Don't confuse rejection in the rejection sampling and in Metropolis
algorithm. In the rejection sampling, the rejected samples are thrown
away. In Metropolis algorithm the rejected proposals are thrown away,
but time moves on and the previous sample $x_t$ is also the sample
$x_{t+1}$.

When rejecting a proposal, the previous sample is repeated in the chain,
they have to be included and they are valid samples from the
distribution. For basic Metropolis, it can be shown that optimal
rejection rate is 55%--77%, so that on even the optimal case quite many
of the samples are repeated samples. However, high number of rejections
is acceptable as then the accepted proposals are on average further away
from the previous point. It is better to jump further away 23%--45% of
time than more often to jump really close. Methods for estimating the
effective sample size are useful for measuring how effective a given
chain is.

### Transition distribution vs. proposal distribution

Transition distribution is a property of Markov chain. In Metropolis
algorithm the transition distribution is a mixture of a proposal
distribution and a point mass in the current point. The book uses also
term jumping distribution to refer to proposal distribution.

### Convergence

Theoretical convergence in an infinite time is different than practical
convergence in a finite time. There is no exact moment when chain has
converged and thus it is not possible to detect when the chain has
converged (except for rare *perfect sampling* methods not discussed in
BDA3). The convergence diagnostics can help to find out if the chain is
unlikely to be representative of the target distribution. Furthermore,
even if would be able to start from a independent sample from the
posterior so that chain starts from the convergence, the mixing can be
so slow that we may require very large number of samples before the
samples are representative of the target distribution.

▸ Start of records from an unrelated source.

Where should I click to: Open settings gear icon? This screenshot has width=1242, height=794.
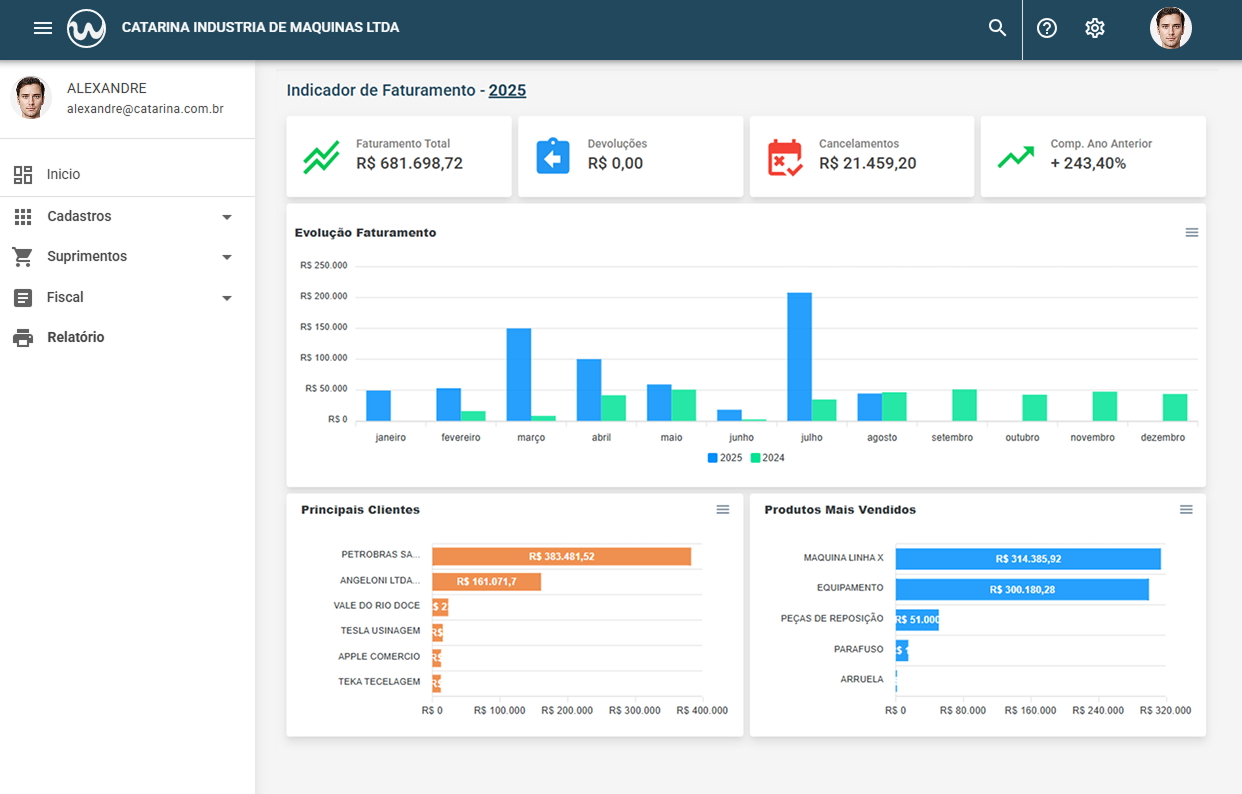click(x=1095, y=28)
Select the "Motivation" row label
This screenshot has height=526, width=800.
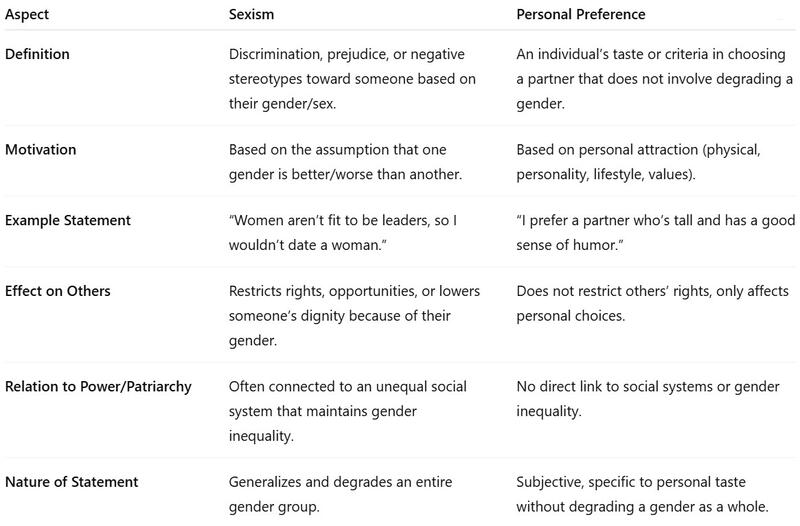point(39,149)
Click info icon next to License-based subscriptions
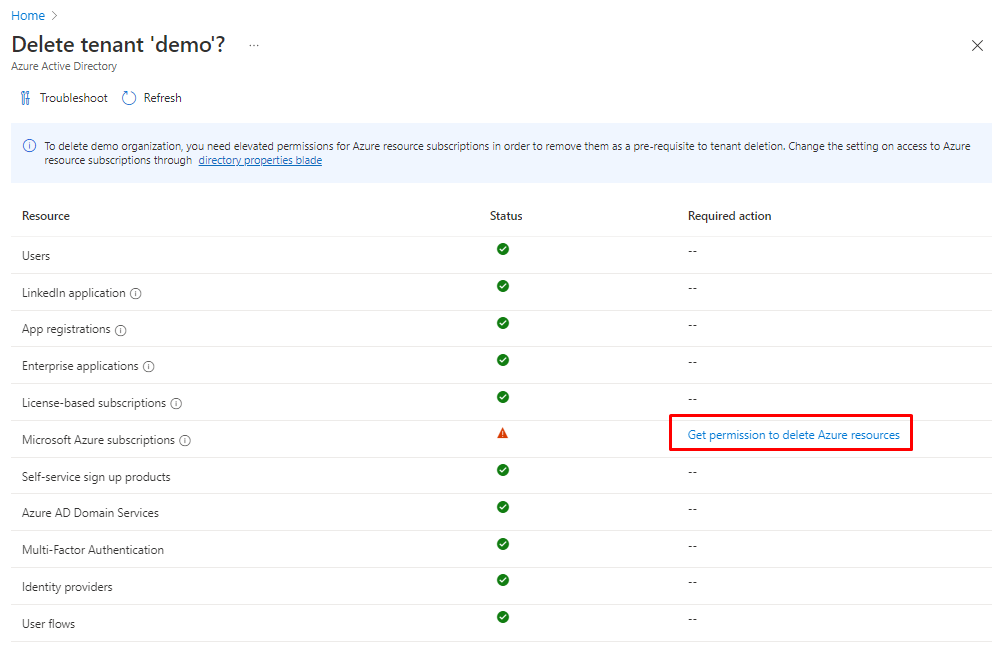 (x=176, y=404)
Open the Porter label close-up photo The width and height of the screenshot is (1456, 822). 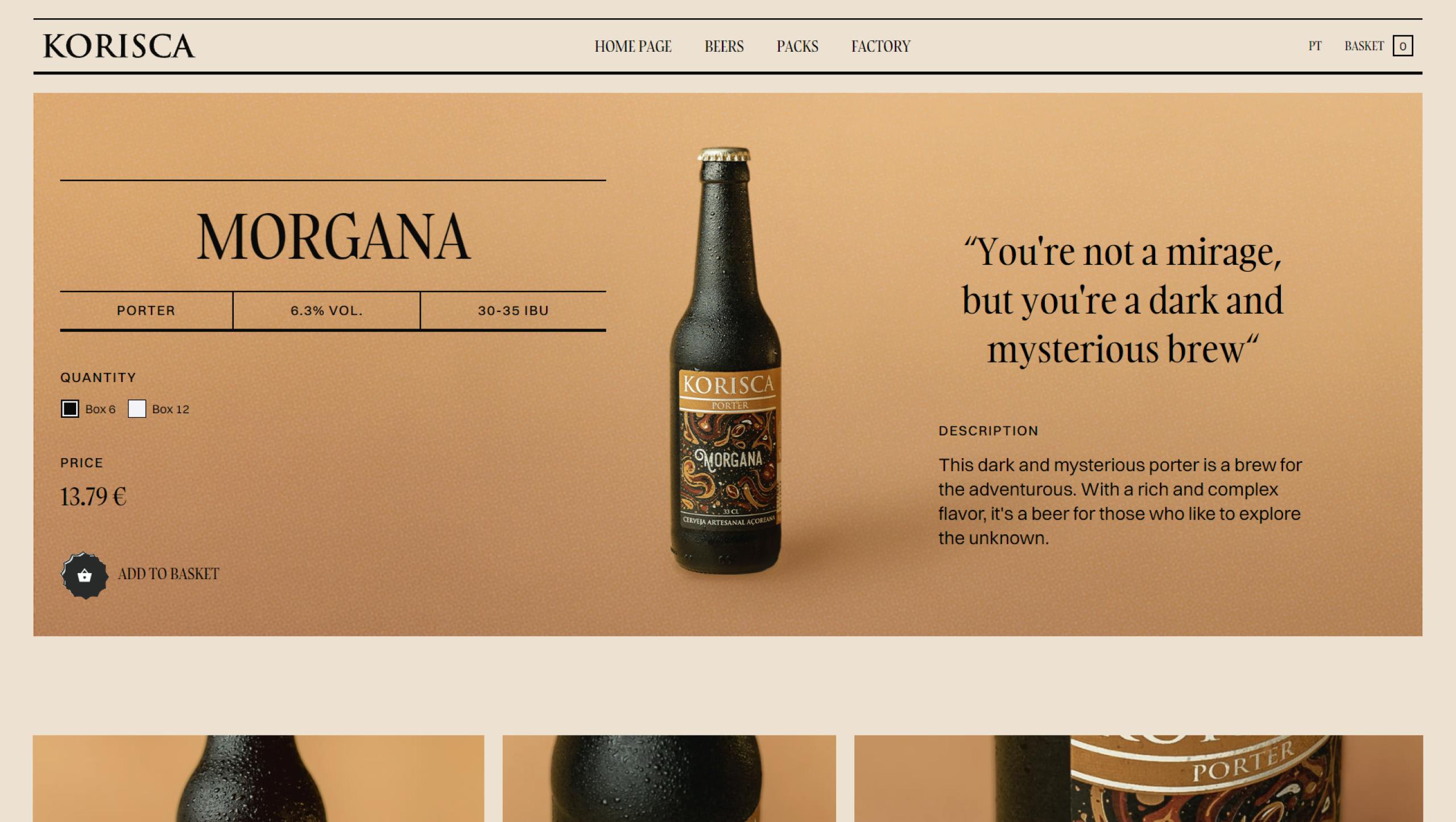1138,778
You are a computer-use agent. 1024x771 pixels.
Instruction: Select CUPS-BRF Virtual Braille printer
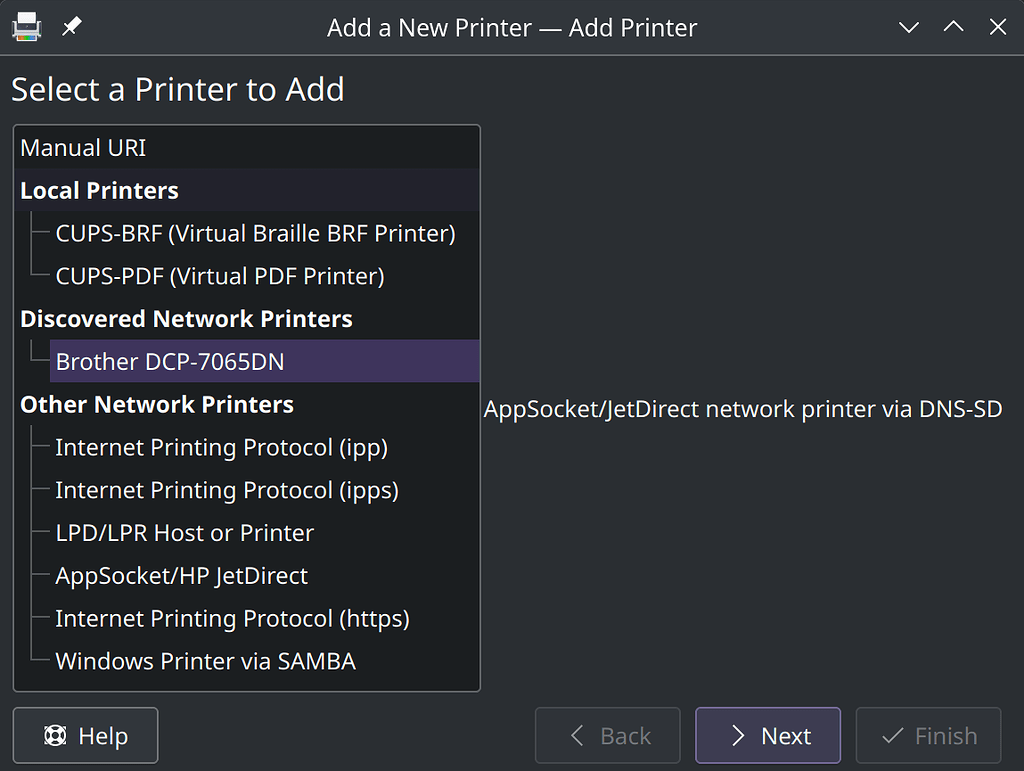point(255,233)
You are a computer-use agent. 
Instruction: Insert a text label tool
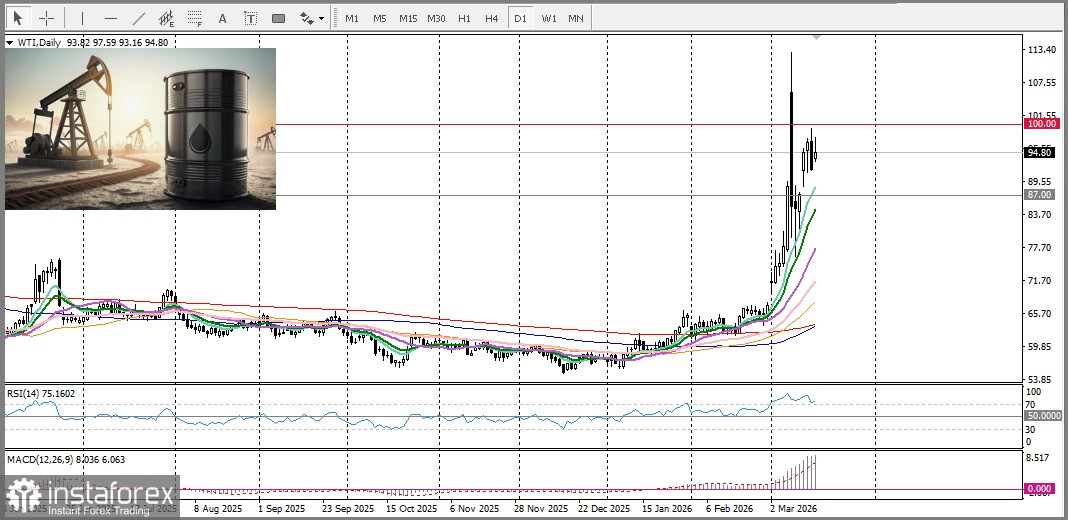250,18
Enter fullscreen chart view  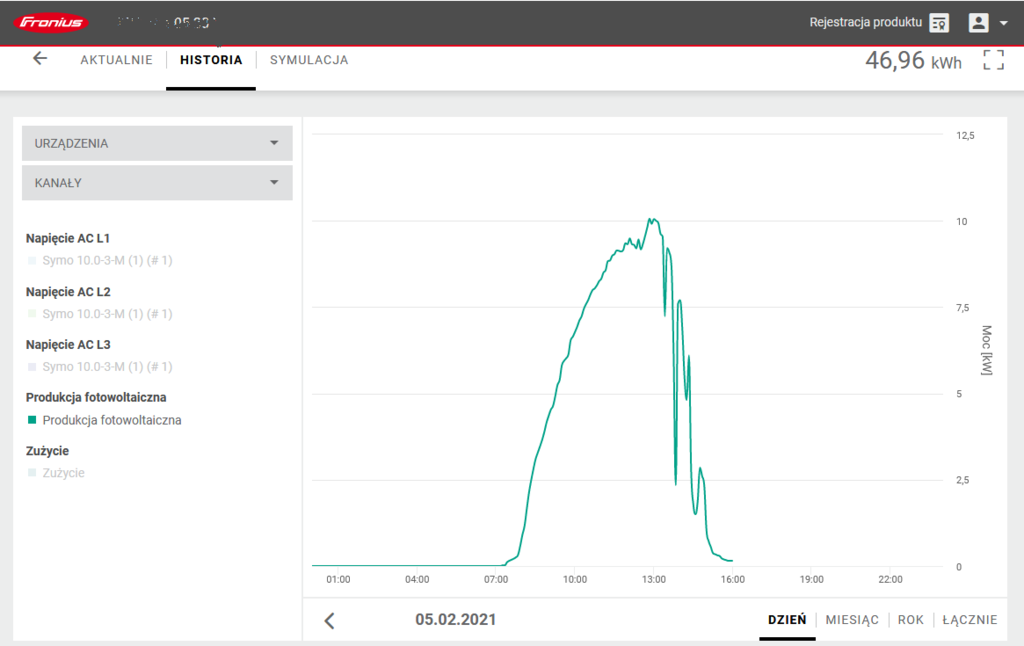tap(992, 60)
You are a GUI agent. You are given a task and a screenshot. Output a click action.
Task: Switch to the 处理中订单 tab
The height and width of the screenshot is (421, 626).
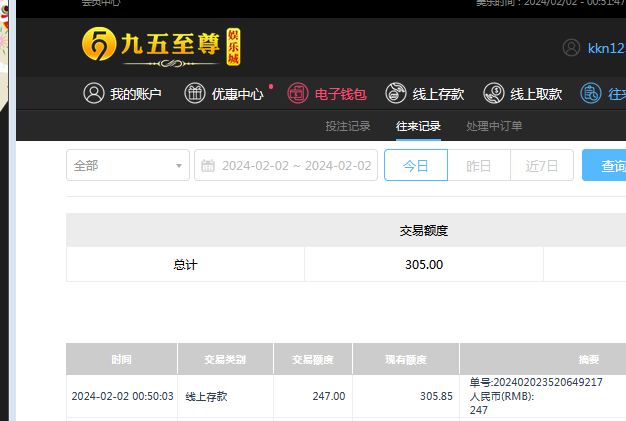pos(494,126)
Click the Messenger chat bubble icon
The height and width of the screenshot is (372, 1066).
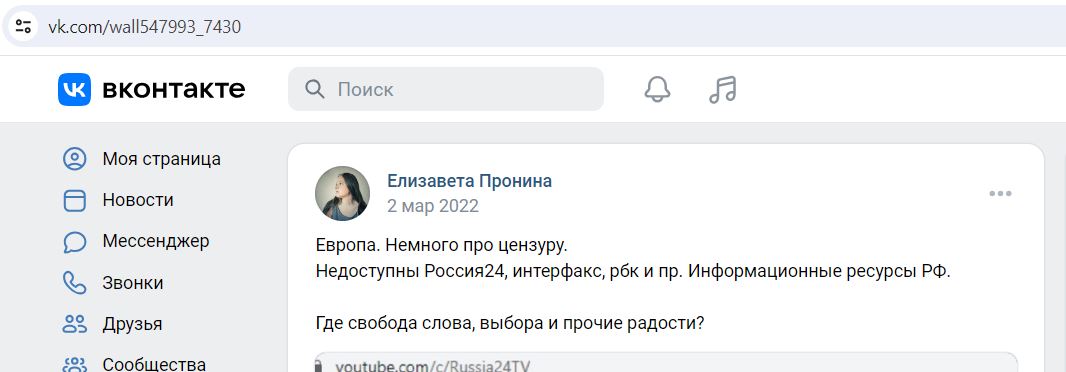pos(75,242)
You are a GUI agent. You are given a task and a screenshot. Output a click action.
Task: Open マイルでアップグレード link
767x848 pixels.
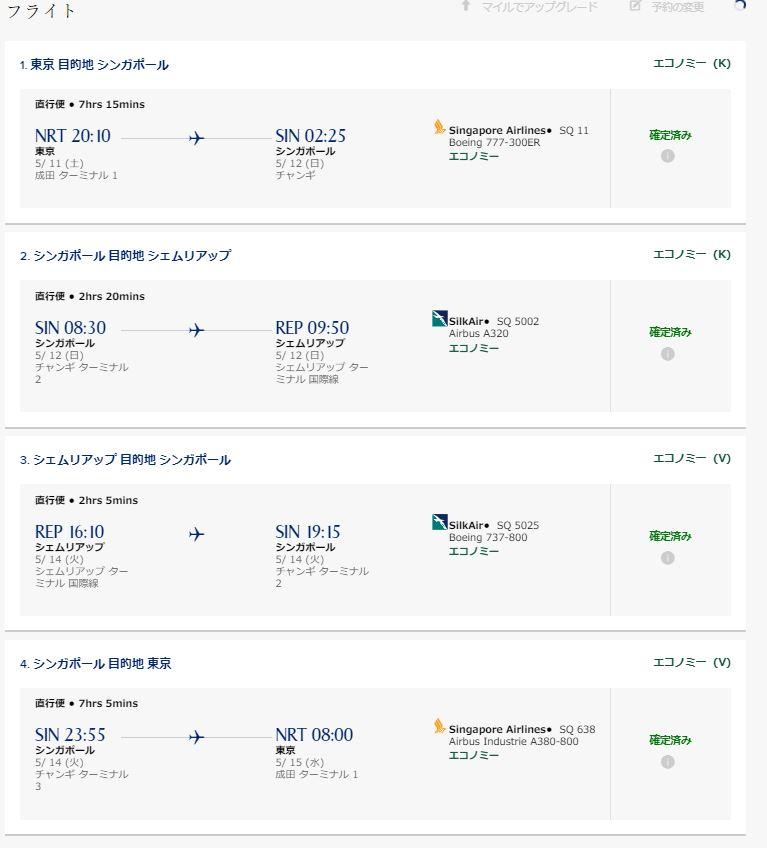[539, 6]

If starting point is selected at or near the mode, less time is needed
to reach the area of essential mass, but still the samples in the
beginning of the chain are not representative of the true distribution
unless the starting point was somehow samples directly from the target
distribution.

### $\widehat{R}$, effective sample size (ESS, previously $n_\mathrm{eff}$)

There are many versions of $\widehat{R}$ and effective sample size.
Beware that some software packages compute $\widehat{R}$ using old
inferior approaches.

The $\widehat{R}$ and the approach to estimate effective sample size
were updated in BDA3, and slightly updated version of this is described
in Stan 2.18+ user guide. Since then we have developed even better
$\widehat{R}$, ESS (effective sample size with change from
$n_\mathrm{eff}$ to ESS is due to improved consistency in the notation)
in

- Aki Vehtari, Andrew Gelman, Daniel Simpson, Bob Carpenter, and
  Paul-Christian Bürkner (2020). Rank-normalization, folding, and
  localization: An improved $\widehat{R}$ for assessing convergence
  of MCMC. *Bayesian analysis*, [Online](https://projecteuclid.org/euclid.ba/1593828229).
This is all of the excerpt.